• **Assignment**: Below are some records. Retype exactly the lines from the one containing "Go to the last page of results" through the one containing "Click the Started conversation date link", both included, skipping every picture.

───── Supplied records

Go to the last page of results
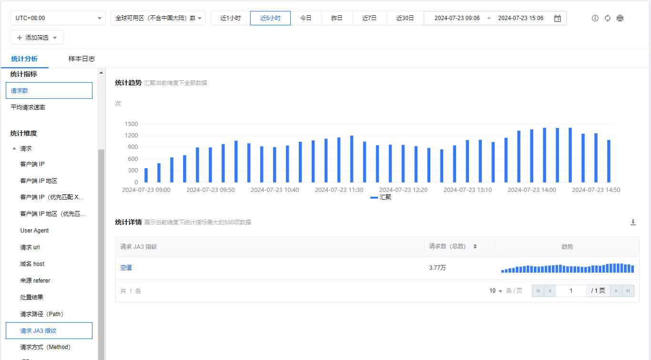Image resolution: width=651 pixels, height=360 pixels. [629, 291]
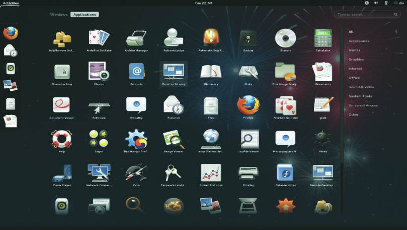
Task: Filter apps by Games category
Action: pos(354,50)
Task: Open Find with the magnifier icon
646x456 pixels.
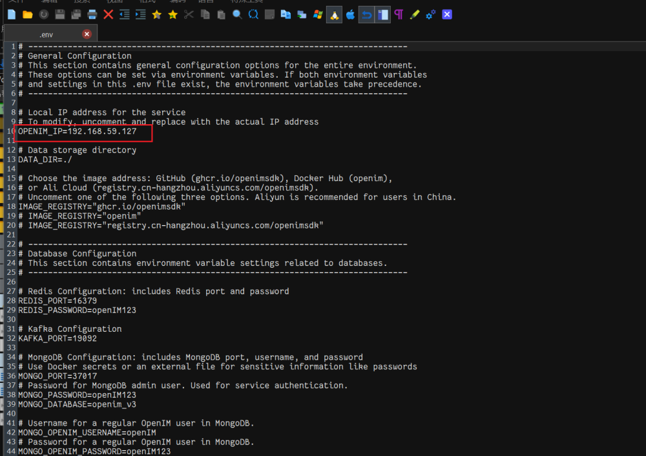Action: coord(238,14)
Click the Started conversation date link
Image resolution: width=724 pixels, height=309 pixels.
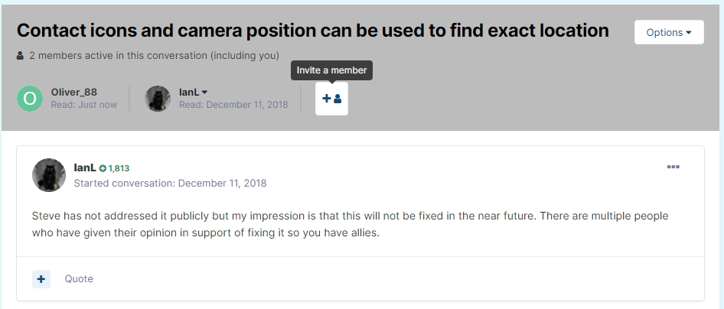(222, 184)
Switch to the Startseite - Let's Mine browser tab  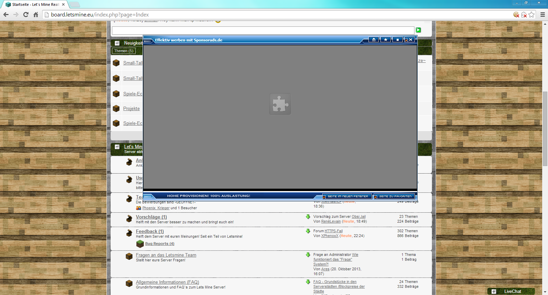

──────────
───── Supplied records

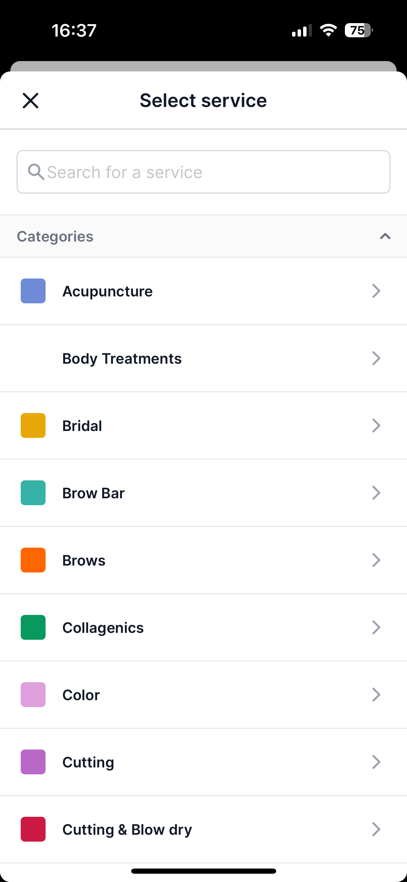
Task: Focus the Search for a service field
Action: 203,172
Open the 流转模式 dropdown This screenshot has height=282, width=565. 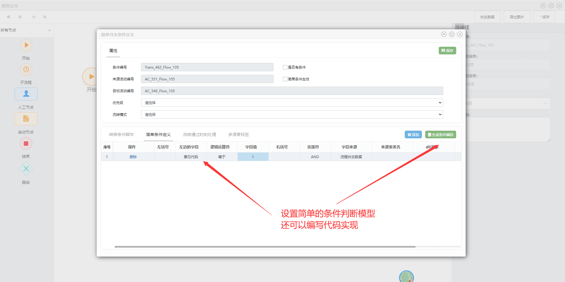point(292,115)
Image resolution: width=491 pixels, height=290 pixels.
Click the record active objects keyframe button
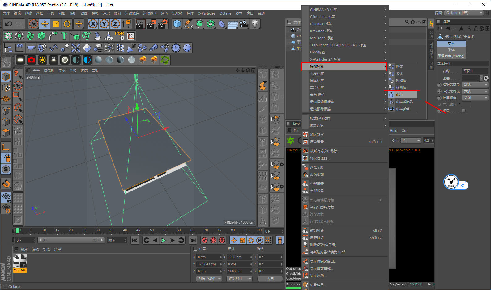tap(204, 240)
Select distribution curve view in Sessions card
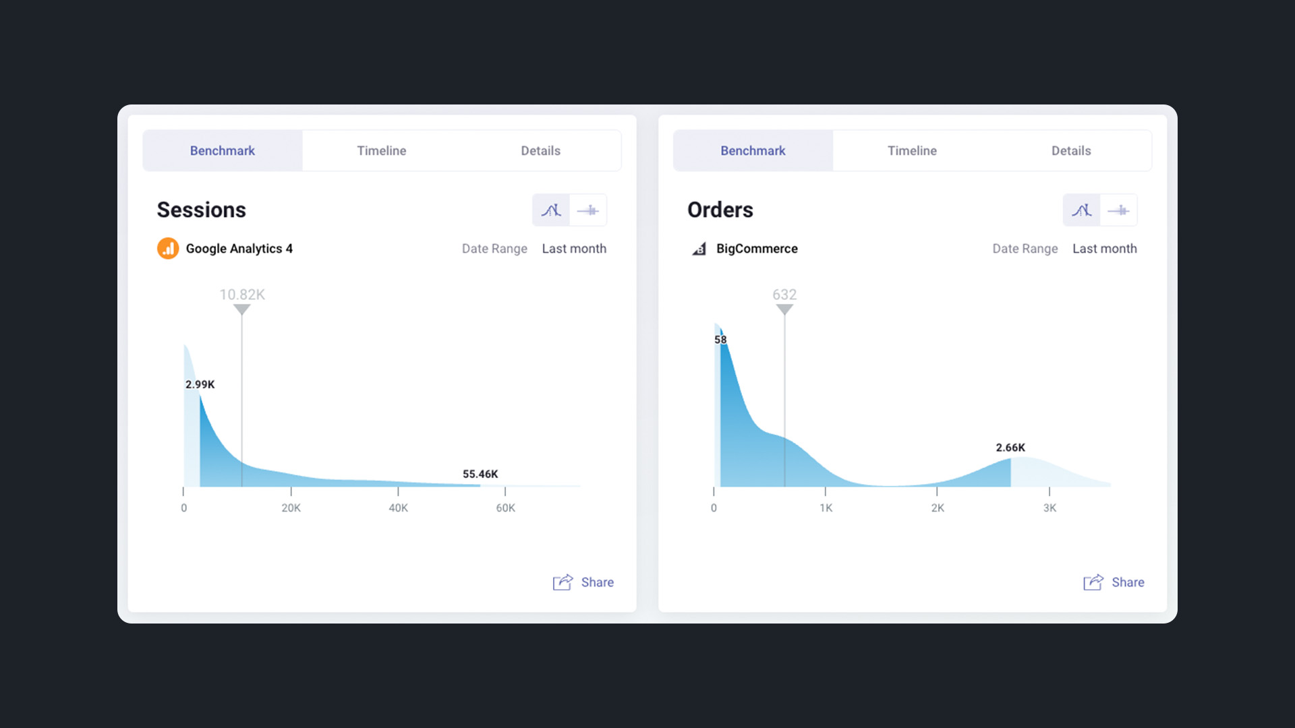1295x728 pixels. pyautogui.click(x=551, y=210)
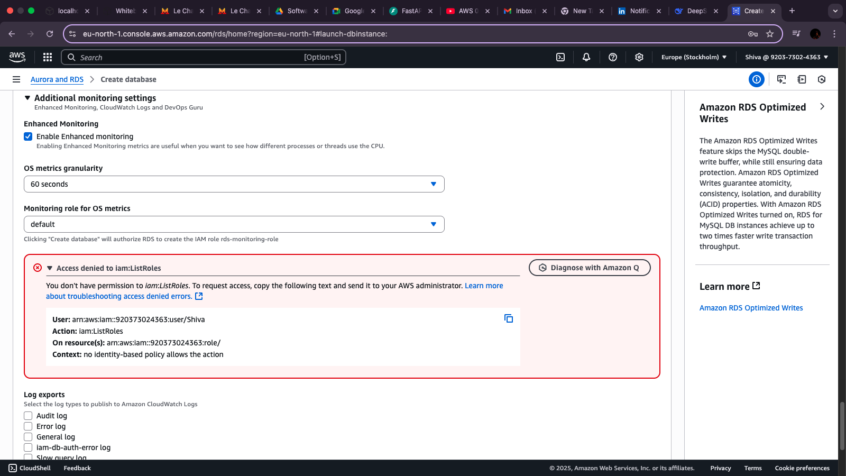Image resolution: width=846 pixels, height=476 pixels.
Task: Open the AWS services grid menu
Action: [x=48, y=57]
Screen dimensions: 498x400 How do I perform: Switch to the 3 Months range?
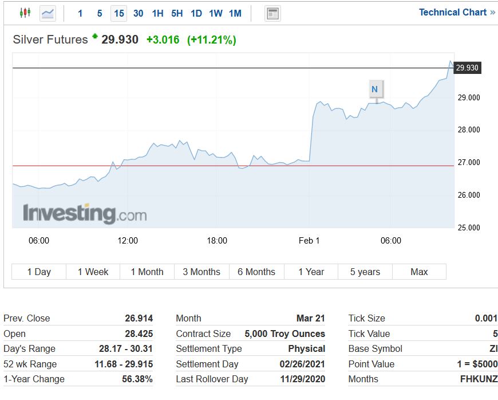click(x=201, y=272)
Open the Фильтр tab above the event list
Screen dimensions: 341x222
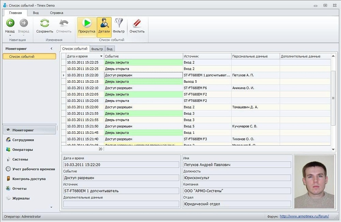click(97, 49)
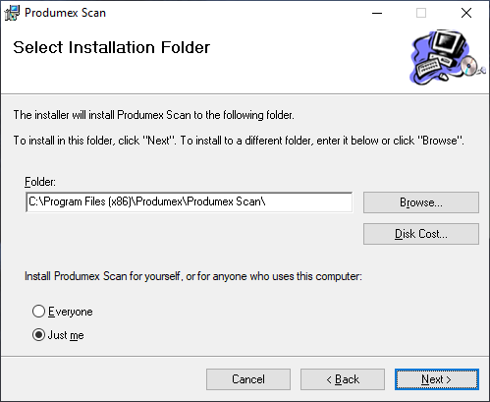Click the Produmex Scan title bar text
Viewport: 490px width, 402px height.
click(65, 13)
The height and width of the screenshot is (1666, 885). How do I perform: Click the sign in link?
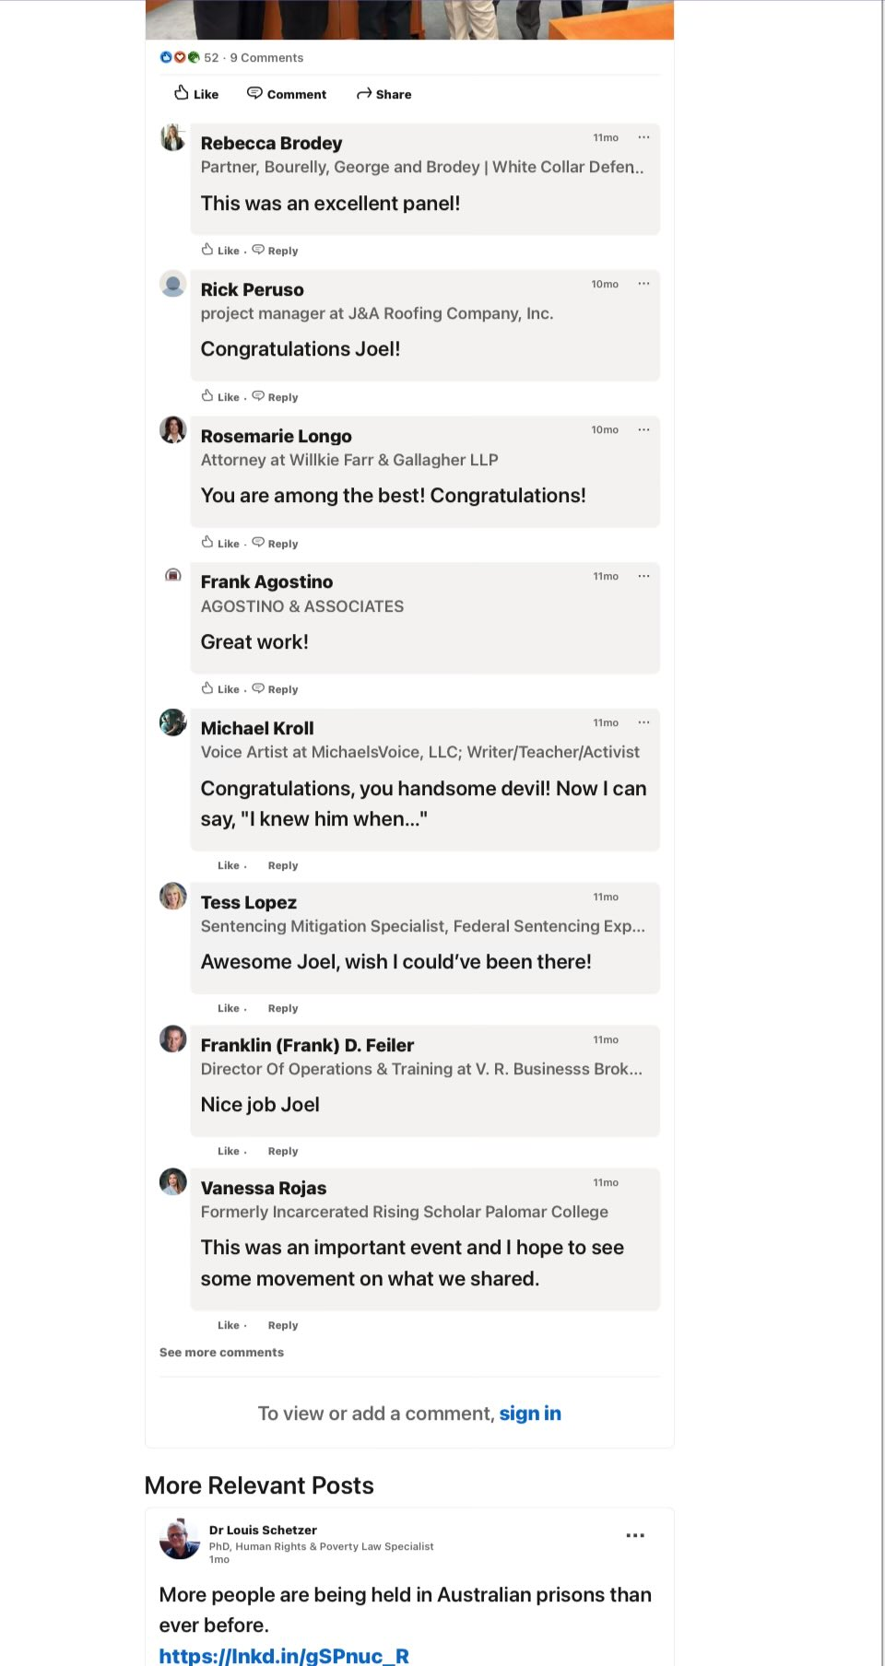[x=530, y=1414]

──────────
───── Supplied records

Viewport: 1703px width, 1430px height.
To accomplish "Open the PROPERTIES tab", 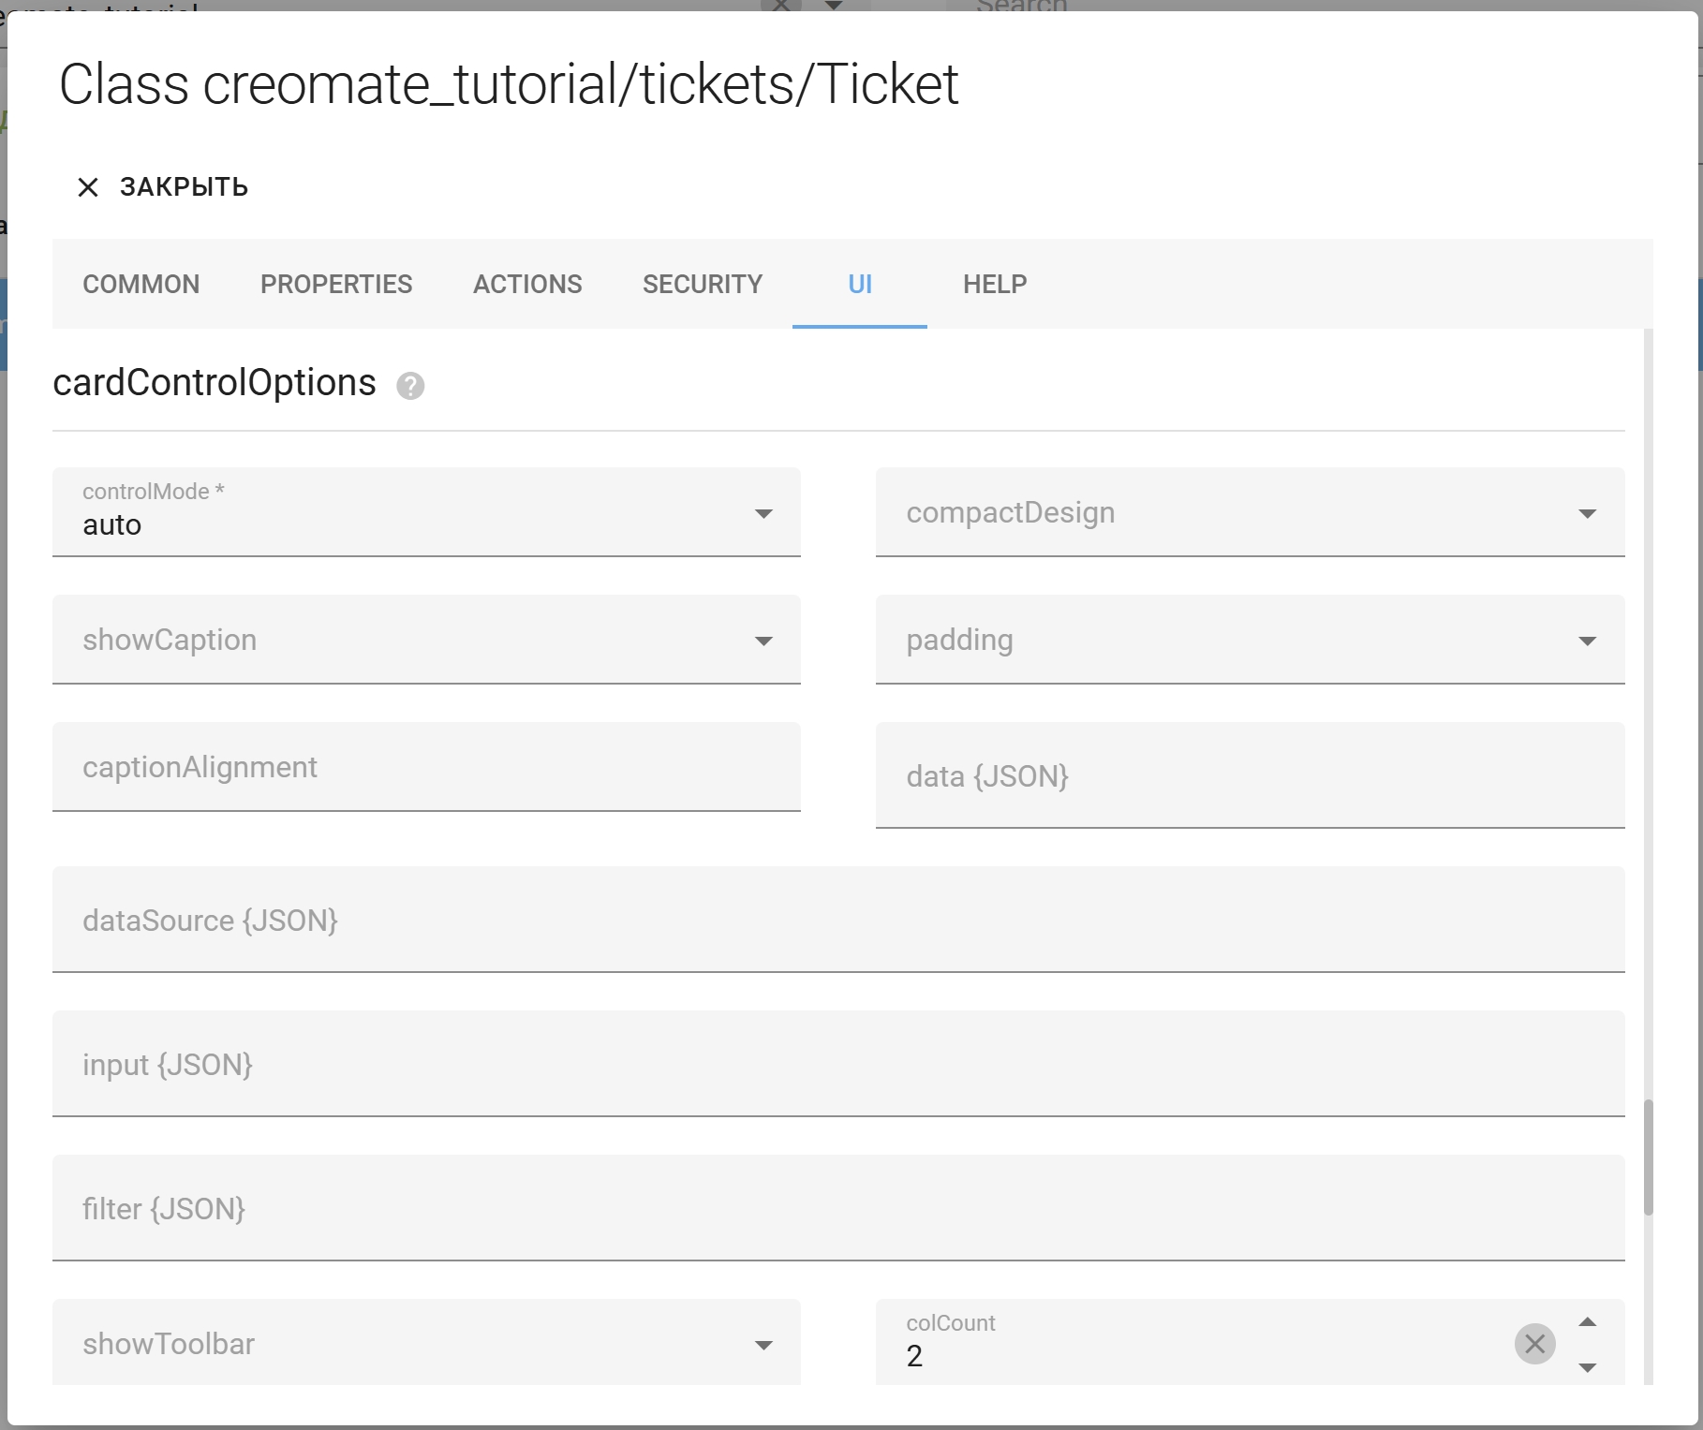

──────────

• **Expected answer**:
Go to the last page of results
Image resolution: width=651 pixels, height=360 pixels. [629, 291]
Task: Filter apps by Games category
Action: pos(354,50)
Task: Open Find with the magnifier icon
646x456 pixels.
Action: coord(238,14)
Click the Started conversation date link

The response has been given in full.